Visualizing the results of a Linear Regression model is crucial for understanding how well the model fits the data and for identifying any potential issues such as underfitting or overfitting. There are several ways to visualize the results, and here are a few common techniques:
-
Scatter Plot with Regression Line: One of the simplest ways to visualize the results is by creating a scatter plot of the actual data points along with the regression line predicted by the model. This gives you a visual representation of how well the model fits the data.
import matplotlib.pyplot as plt
plt.scatter(X, y, label='Actual Data')
plt.plot(X, predictions, color='red', label='Regression Line')
plt.xlabel('Input Feature')
plt.ylabel('Target Variable')
plt.title('Linear Regression Results')
plt.legend()
plt.show()
-
Residual Plot: A residual plot shows the differences between the actual target values and the predicted values. If the residuals are randomly scattered around the horizontal line (y = 0), it indicates that the model's assumptions are met and the residuals have constant variance.
residuals = y - predictions
plt.scatter(X, residuals)
plt.axhline(y=0, color='red', linestyle='--')
plt.xlabel('Input Feature')
plt.ylabel('Residuals')
plt.title('Residual Plot')
plt.show()
-
Histogram of Residuals: A histogram of the residuals can help you check if they are normally distributed. Normal distribution of residuals is a common assumption in linear regression.
plt.hist(residuals, bins=20)
plt.xlabel('Residuals')
plt.ylabel('Frequency')
plt.title('Histogram of Residuals')
plt.show()
-
Predicted vs. Actual Plot: Another way to visualize the model's performance is by plotting the predicted values against the actual values. This can help you see how closely the predictions match the true values.

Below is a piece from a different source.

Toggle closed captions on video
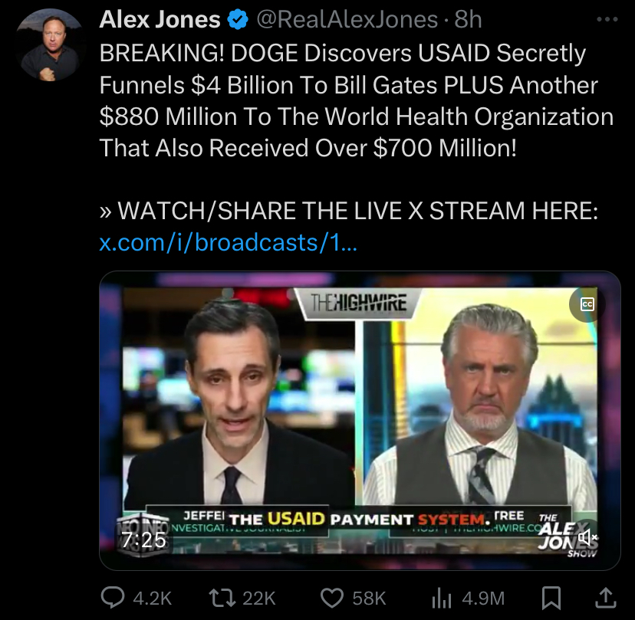The height and width of the screenshot is (620, 635). pyautogui.click(x=587, y=304)
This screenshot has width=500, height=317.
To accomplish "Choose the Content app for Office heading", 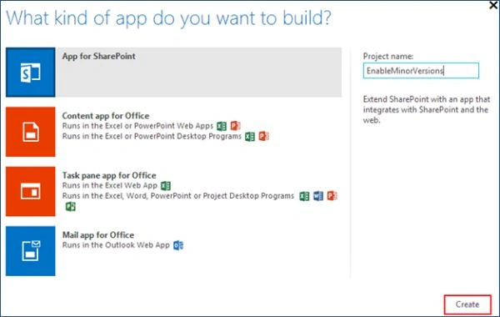I will (106, 116).

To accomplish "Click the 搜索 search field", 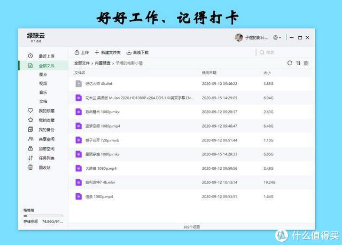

plt.scatter(y, predictions)
plt.xlabel('Actual Values')
plt.ylabel('Predicted Values')
plt.title('Predicted vs. Actual Values')
plt.show()
-
Q-Q Plot (Quantile-Quantile Plot): A Q-Q plot compares the quantiles of the residuals to the quantiles of a theoretical normal distribution. This can help you assess the normality assumption of the residuals.
import scipy.stats as stats
stats.probplot(residuals, dist="norm", plot=plt)
plt.title("Q-Q Plot")
plt.show()
These visualizations can provide valuable insights into the performance of your Linear Regression model. Keep in mind that the choice of visualization depends on the specific characteristics of your data and the goals of your analysis.